◆ **Problem statement**
Say whether each statement agrees with the weed science review record below, answering yes or no and quoting the exact words of the record that settle it. (a) The article was published before it was accepted. (b) Machine vision and GPS information are used to tell weeds apart from crops. (c) The authors judge that agriculture's weed control needs by 2050 cannot be met.

◆ **Page excerpt**
Submitted to: Weed Science
Publication Type: Review Article
Publication Acceptance Date: 12/1/2017
Publication Date: 5/21/2018
Citation: Westwood, J.H., Charudattan, R., Duke, S.O., Finnimore, S.A., Marrone, P., Slaughter, D.C., Swanton, C., Zollinger, R. 2018. Weed management in 2050: Perspective on the future of weed science. Weed Science. 66:275-285. https://doi.org/10.1017/wsc.2017.78.
DOI: https://doi.org/10.1017/wsc.2017.78

Interpretive Summary: The discipline of weed science is at a critical juncture. Decades of efficient chemical weed control has led to a rise in the number of herbicide resistant weed populations, with few new herbicides and increasing farm labor scarcity available to counter this trend. At the same time, world population swells, necessitating increased food production to feed and anticipated 9 billion people by the year 2050. Here we consider these challenges and the emerging trends in technology and innovation that offer hope of providing sustainable weed control into the future. The emergence of natural product leads in discovery of new herbicides and biopesticides suggests that new modes of action can be discovered, while genetic engineering provides additional options for manipulating herbicide selectivity and entirely novel approaches. Advances in understanding plant pathogen interactions will contribute to developing new biological control agents, and insights into plant-plant interactions suggest that crops can be improved by manipulating their response to competition. Revolutions in computing power and automation have led to a nascent industry built on using machine vision and GPS information to distinguish weeds from crops and deliver precision control. These technologies open multiple possibilities for efficient weed management, whether through chemical or mechanical mechanisms. Information is also needed by growers to make good decisions, and will be delivered with unprecedented efficiency and specificity, potentially revolutionizing aspects of extension work. We consider that meeting the weed control needs of agriculture by 2050 and beyond is possible, but requires commitment by funding agencies, researchers, and students to seize new technologies and work/train to be able to translate their promise into viable solutions.

Technical Abstract: The discipline of weed science is at a critical juncture. Decades of efficient chemical weed control has led to a rise in the number of herbicide resistant weed populations, with few new herbicides and increasing farm labor scarcity available to counter this trend. At the same time, world population swells, necessitating increased food production to feed and anticipated 9 billion people by the year 2050. Here we consider these challenges and the emerging trends in technology and innovation that offer hope of providing sustainable weed control into the future. The emergence of natural product leads in discovery of new herbicides and biopesticides suggests that new modes of action can be discovered, while genetic engineering provides additional options for manipulating herbicide selectivity and entirely novel approaches. Advances in understanding plant pathogen interactions will contribute to developing new biological control agents, and insights into plant-plant interactions suggest that crops can be improved by manipulating their response to competition. Revolutions in computing power and automation have led to a nascent industry built on using machine vision and GPS information to distinguish weeds from crops and deliver precision control. These technologies open multiple possibilities for efficient weed management, whether through chemical or mechanical mechanisms. Information is also needed by growers to make good decisions, and will be delivered with unprecedented efficiency and specificity, potentially revolutionizing aspects of extension work. We consider that meeting the weed control needs of agriculture by 2050 and beyond is possible, but requires commitment by funding agencies, researchers, and students to seize new technologies and work/train to be able to translate their promise into viable solutions.

◆ **Dataset records**

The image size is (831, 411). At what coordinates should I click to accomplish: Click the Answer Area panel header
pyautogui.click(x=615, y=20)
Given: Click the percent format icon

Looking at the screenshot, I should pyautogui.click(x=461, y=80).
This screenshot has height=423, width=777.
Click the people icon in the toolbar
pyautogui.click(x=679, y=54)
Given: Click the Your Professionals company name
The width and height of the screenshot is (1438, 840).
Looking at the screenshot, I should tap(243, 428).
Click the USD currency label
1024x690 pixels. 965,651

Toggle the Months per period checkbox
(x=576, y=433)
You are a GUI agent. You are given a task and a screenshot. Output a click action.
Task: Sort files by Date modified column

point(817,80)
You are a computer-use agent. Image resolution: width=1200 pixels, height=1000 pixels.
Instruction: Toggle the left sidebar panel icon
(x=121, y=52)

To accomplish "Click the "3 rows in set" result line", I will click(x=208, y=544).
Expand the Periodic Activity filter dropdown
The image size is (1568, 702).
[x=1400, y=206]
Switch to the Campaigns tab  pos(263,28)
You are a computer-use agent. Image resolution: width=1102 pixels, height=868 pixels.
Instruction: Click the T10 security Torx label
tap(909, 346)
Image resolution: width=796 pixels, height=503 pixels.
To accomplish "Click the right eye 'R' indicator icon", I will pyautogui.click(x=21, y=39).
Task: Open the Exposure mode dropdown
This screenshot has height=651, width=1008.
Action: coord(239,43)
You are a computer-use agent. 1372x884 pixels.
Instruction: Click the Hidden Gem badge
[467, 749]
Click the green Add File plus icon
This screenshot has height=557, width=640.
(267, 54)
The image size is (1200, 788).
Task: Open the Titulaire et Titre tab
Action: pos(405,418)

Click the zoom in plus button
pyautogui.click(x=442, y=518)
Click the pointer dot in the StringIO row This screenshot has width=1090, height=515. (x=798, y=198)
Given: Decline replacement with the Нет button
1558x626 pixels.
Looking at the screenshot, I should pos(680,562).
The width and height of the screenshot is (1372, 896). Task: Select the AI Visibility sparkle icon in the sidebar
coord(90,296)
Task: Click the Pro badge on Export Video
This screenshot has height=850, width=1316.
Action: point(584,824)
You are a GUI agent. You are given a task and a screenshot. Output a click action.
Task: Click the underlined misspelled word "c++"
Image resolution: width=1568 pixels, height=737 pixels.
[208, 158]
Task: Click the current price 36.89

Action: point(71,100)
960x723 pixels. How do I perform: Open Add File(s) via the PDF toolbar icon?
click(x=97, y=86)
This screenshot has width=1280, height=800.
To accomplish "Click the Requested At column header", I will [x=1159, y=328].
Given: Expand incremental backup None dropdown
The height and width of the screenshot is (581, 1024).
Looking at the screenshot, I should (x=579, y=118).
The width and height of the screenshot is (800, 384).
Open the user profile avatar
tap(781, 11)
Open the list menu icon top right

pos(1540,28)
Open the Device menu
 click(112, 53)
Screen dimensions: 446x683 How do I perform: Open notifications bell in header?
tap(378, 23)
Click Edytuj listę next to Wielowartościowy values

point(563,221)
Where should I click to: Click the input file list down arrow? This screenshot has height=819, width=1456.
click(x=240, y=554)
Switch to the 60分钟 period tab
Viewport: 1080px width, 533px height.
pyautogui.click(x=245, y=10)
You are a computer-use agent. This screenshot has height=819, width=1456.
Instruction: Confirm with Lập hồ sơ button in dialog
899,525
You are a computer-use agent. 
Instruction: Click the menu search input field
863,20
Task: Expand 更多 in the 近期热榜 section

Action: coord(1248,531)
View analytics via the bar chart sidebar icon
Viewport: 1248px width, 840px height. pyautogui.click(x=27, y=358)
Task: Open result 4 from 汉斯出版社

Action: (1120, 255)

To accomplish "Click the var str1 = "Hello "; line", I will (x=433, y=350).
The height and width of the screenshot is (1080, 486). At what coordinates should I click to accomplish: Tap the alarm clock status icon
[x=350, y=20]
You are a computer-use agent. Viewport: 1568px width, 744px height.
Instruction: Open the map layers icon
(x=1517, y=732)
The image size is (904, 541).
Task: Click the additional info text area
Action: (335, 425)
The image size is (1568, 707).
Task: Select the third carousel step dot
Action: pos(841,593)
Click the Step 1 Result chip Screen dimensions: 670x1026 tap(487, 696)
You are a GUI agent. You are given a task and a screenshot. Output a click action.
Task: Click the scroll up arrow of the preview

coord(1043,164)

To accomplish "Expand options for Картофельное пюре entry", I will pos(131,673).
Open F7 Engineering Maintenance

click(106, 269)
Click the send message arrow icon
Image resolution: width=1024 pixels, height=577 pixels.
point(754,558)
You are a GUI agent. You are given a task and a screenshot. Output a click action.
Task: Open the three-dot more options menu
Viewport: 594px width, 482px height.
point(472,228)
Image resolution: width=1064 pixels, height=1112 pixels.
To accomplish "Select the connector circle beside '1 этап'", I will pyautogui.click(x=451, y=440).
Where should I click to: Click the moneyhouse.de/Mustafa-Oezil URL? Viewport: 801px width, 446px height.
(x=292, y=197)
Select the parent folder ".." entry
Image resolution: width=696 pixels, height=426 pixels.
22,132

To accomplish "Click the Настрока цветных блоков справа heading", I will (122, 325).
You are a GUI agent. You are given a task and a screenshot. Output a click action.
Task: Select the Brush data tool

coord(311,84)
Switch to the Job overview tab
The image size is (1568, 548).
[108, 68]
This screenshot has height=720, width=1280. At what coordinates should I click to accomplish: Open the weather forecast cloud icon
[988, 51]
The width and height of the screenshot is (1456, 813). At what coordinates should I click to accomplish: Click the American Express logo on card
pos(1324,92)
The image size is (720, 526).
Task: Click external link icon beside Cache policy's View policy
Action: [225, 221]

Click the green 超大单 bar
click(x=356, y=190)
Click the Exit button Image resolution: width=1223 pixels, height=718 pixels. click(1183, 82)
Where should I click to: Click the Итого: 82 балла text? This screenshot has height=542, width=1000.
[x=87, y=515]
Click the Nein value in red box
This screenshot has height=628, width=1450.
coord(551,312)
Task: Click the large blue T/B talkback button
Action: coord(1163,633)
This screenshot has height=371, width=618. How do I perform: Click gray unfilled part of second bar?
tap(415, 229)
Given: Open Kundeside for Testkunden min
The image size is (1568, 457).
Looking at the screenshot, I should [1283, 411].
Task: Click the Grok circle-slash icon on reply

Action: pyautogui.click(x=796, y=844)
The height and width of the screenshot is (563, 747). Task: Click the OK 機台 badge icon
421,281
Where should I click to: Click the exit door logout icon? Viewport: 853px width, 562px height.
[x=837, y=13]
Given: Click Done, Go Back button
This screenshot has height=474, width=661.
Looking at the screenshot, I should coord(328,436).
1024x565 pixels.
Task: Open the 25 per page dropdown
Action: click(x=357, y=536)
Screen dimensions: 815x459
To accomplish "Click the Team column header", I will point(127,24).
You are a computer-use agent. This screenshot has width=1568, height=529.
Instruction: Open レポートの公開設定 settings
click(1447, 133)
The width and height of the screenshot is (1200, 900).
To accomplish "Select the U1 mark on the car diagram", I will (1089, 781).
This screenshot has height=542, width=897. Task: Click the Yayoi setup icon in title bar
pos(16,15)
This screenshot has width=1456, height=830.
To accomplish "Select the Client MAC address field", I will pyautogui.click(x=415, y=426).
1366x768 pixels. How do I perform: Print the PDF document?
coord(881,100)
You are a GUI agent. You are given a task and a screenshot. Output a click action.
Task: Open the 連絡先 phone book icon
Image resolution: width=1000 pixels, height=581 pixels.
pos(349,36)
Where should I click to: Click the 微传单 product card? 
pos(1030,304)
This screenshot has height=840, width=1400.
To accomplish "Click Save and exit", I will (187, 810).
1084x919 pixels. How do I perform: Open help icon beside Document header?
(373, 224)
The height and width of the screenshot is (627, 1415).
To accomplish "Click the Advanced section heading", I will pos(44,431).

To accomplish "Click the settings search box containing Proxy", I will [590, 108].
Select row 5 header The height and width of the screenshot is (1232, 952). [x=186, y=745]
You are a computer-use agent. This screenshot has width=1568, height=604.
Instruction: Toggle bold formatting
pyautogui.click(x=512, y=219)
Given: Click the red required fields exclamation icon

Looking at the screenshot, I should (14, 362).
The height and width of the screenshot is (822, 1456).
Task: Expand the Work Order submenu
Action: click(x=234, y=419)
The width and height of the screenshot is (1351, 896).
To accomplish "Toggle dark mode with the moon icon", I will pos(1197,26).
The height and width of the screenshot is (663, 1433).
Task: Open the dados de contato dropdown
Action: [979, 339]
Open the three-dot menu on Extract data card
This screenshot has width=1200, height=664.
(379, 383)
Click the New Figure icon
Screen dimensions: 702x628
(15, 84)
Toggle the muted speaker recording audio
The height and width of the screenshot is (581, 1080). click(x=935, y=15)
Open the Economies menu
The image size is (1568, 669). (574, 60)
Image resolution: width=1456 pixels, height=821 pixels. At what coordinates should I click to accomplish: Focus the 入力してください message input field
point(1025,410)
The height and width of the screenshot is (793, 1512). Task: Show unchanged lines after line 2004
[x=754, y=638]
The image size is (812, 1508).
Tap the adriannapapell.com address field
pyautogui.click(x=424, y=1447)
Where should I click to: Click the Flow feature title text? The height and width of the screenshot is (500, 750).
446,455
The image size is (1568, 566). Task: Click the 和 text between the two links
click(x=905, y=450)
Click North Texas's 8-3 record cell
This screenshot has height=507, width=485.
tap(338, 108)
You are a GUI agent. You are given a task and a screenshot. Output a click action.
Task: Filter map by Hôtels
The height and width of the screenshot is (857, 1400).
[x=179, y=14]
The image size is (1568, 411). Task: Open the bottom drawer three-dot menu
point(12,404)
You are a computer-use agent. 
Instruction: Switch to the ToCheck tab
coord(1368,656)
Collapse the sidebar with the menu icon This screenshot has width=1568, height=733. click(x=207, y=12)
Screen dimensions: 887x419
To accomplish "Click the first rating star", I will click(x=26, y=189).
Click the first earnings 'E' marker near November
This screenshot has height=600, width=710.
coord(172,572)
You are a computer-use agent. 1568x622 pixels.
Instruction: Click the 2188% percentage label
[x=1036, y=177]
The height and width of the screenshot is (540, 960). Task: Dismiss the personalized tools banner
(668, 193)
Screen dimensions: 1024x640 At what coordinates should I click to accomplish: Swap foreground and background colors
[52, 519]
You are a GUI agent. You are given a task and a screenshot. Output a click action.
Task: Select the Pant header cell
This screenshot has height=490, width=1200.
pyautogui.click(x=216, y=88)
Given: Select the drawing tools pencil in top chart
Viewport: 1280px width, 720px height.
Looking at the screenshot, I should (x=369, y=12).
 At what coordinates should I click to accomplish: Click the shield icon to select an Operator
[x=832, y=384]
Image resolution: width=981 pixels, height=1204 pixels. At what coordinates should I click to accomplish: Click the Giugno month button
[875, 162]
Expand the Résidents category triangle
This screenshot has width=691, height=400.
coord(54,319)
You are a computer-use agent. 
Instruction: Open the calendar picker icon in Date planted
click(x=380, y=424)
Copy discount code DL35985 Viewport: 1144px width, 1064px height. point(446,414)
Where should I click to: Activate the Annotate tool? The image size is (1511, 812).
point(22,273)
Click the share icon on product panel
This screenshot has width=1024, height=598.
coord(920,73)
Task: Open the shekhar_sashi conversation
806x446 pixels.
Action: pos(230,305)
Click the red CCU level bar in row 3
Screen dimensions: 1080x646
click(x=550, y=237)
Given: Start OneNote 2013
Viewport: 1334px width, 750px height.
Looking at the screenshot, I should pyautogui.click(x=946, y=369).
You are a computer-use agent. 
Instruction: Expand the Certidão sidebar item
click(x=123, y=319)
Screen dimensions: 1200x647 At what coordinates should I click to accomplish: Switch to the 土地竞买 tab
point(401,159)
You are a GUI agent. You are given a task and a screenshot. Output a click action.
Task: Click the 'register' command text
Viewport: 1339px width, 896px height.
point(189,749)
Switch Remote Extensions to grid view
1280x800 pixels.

◆ **Expected output**
(a) No: "Publication Acceptance Date: 12/1/2017" and "Publication Date: 5/21/2018."
(b) Yes: "using machine vision and GPS information to distinguish weeds from crops."
(c) No: "meeting the weed control needs of agriculture by 2050 and beyond is possible."